* [Stored data entries]
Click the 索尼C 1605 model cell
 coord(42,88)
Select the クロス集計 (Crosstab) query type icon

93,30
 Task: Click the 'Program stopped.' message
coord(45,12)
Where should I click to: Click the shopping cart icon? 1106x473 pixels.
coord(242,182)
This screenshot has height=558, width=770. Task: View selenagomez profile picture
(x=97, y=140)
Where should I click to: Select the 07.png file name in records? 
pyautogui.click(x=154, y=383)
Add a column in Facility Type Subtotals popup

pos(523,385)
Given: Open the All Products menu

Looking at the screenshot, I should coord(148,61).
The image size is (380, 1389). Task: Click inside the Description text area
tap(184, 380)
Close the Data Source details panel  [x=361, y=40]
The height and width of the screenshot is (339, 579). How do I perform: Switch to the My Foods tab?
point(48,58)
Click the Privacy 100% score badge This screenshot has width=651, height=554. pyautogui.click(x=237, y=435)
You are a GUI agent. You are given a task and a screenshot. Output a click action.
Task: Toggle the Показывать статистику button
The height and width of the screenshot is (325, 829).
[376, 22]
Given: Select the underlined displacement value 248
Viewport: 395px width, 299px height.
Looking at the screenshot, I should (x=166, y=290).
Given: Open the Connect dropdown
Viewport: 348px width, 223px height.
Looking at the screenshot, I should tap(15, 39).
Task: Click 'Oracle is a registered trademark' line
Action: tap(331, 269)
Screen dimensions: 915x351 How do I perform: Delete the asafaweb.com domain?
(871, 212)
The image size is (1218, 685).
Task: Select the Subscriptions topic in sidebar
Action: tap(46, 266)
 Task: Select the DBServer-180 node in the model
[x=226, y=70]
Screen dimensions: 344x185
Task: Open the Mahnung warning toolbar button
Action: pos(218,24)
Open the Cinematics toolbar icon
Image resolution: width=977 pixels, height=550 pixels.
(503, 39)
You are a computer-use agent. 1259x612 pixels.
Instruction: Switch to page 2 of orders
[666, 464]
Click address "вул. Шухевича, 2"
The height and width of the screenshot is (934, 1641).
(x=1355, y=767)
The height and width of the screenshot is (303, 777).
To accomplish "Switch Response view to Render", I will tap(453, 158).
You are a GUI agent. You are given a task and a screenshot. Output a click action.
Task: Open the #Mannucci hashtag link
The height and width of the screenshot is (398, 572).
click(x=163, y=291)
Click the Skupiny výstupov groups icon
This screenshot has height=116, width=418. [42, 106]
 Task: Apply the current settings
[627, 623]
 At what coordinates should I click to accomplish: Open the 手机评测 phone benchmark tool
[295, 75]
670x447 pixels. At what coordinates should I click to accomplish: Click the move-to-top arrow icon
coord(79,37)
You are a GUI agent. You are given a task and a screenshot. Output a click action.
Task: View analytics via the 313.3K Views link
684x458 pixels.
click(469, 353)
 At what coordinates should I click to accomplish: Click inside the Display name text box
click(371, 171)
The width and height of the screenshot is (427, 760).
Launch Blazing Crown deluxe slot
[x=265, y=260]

* [Your goal] Each entry is to be output exactly as it was written.

* [Expected answer]
Click the 索尼C 1605 model cell
 coord(42,88)
Select the クロス集計 (Crosstab) query type icon

93,30
 Task: Click the 'Program stopped.' message
coord(45,12)
Where should I click to: Click the shopping cart icon? 1106x473 pixels.
coord(242,182)
This screenshot has height=558, width=770. Task: View selenagomez profile picture
(x=97, y=140)
Where should I click to: Select the 07.png file name in records? 
pyautogui.click(x=154, y=383)
Add a column in Facility Type Subtotals popup

pos(523,385)
Given: Open the All Products menu

Looking at the screenshot, I should coord(148,61).
The image size is (380, 1389). Task: Click inside the Description text area
tap(184, 380)
Close the Data Source details panel  [x=361, y=40]
The height and width of the screenshot is (339, 579). How do I perform: Switch to the My Foods tab?
point(48,58)
Click the Privacy 100% score badge This screenshot has width=651, height=554. pyautogui.click(x=237, y=435)
You are a GUI agent. You are given a task and a screenshot. Output a click action.
Task: Toggle the Показывать статистику button
The height and width of the screenshot is (325, 829).
[376, 22]
Given: Select the underlined displacement value 248
Viewport: 395px width, 299px height.
Looking at the screenshot, I should (x=166, y=290).
Given: Open the Connect dropdown
Viewport: 348px width, 223px height.
Looking at the screenshot, I should tap(15, 39).
Task: Click 'Oracle is a registered trademark' line
Action: tap(331, 269)
Screen dimensions: 915x351 How do I perform: Delete the asafaweb.com domain?
(871, 212)
The image size is (1218, 685).
Task: Select the Subscriptions topic in sidebar
Action: tap(46, 266)
 Task: Select the DBServer-180 node in the model
[x=226, y=70]
Screen dimensions: 344x185
Task: Open the Mahnung warning toolbar button
Action: pos(218,24)
Open the Cinematics toolbar icon
Image resolution: width=977 pixels, height=550 pixels.
(503, 39)
You are a computer-use agent. 1259x612 pixels.
Instruction: Switch to page 2 of orders
[666, 464]
Click address "вул. Шухевича, 2"
The height and width of the screenshot is (934, 1641).
(x=1355, y=767)
The height and width of the screenshot is (303, 777).
To accomplish "Switch Response view to Render", I will tap(453, 158).
You are a GUI agent. You are given a task and a screenshot. Output a click action.
Task: Open the #Mannucci hashtag link
The height and width of the screenshot is (398, 572).
click(x=163, y=291)
Click the Skupiny výstupov groups icon
This screenshot has height=116, width=418. [42, 106]
 Task: Apply the current settings
[627, 623]
 At what coordinates should I click to accomplish: Open the 手机评测 phone benchmark tool
[295, 75]
670x447 pixels. At what coordinates should I click to accomplish: Click the move-to-top arrow icon
coord(79,37)
You are a GUI agent. You are given a task and a screenshot. Output a click action.
Task: View analytics via the 313.3K Views link
684x458 pixels.
click(469, 353)
 At what coordinates should I click to accomplish: Click inside the Display name text box
click(371, 171)
The width and height of the screenshot is (427, 760).
Launch Blazing Crown deluxe slot
[x=265, y=260]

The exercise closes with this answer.